“I’m not sociology. I’m human.”

Blog
May 14, 2022
Author(s):
Shelina Adatia, PhD Candidate, University of Ottawa

Hosted by the Film Studies Association of Canada, the annual Martin Walsh keynote lecture was delivered by renowned filmmaker, writer, and artist Dr. Sylvia D. Hamilton. In her lecture, Field Notes from the Black Atlantic, Dr. Hamilton captivated the audience through her focus on Black women’s lived experiences and cultural memories as she guided us through a series of five field notes accompanied by short videos. As part of these notes, she made reference to her films, including Black Mother Black Daughter, Speak It! From the Heart of Black Nova Scotia, Portia White: Think On Me, and The Little Black School House.

Her work, which uses oral testimony, sound, and music, honours the erasures of Black Canadian culture and history — her goal being “to create work that will be a buttress against ignorance and forgetting, work that shows the complexity of our humanity.” Accordingly, one of the most compelling field notes she presented read as follows:

“I’m not sociology. I’m human.” 

As Dr. Hamilton explained, the statement came about from her research into people descending from Africa into Canada — specifically, Black people in Canada being examined through a sociological lens, as if they’re not complex human beings. Dr. Hamilton thus stated, “I talk publicly about sociologists who tried to claim expertise on our lives and tried to study us as specimens.” This messaging is not only reflected through the lived presence she creates through her films, but also through her interactions with academia. For instance, in her conversations with funding agencies, Dr. Hamilton challenges the narrative of Black people being a sociological construct, “treated as subjects and problems to be written out.”    

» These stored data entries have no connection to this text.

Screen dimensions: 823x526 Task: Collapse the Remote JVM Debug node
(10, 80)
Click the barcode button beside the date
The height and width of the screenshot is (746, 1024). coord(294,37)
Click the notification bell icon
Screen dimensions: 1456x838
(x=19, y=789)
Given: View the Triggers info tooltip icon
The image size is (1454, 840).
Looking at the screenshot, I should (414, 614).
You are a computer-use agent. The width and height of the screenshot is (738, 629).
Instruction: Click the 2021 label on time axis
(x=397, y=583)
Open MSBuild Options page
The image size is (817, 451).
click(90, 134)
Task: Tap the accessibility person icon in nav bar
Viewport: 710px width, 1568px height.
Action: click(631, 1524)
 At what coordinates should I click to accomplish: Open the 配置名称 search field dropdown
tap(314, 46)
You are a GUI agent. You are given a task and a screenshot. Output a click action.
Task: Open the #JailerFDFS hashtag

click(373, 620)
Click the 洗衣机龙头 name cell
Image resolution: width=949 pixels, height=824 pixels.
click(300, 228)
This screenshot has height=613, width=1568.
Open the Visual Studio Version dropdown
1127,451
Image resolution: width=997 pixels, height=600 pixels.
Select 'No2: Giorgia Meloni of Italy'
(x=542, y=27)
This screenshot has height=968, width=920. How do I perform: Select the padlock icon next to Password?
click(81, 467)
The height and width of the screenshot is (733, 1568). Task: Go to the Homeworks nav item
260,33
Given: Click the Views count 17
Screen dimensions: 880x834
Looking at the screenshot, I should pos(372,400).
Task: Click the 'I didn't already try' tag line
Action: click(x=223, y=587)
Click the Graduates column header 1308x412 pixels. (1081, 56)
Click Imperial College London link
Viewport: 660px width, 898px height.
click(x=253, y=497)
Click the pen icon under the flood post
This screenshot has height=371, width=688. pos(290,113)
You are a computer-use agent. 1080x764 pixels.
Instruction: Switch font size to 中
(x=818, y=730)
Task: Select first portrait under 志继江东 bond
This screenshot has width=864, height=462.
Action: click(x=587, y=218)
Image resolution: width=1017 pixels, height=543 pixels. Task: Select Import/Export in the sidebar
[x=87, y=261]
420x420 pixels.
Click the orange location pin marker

In speaking of the public’s reaction to her work, Dr. Hamilton noted that overall, audiences in public presentations of her films, across both Canada and the United States, have responded very positively. Although there has been some pushback in confronting the fact that Canada did previously have a system of publicly segregated schools, most people have questioned why they never knew or learned about it. Dr. Hamilton’s work thus challenges our notions of Canada, as we learn and unlearn its history.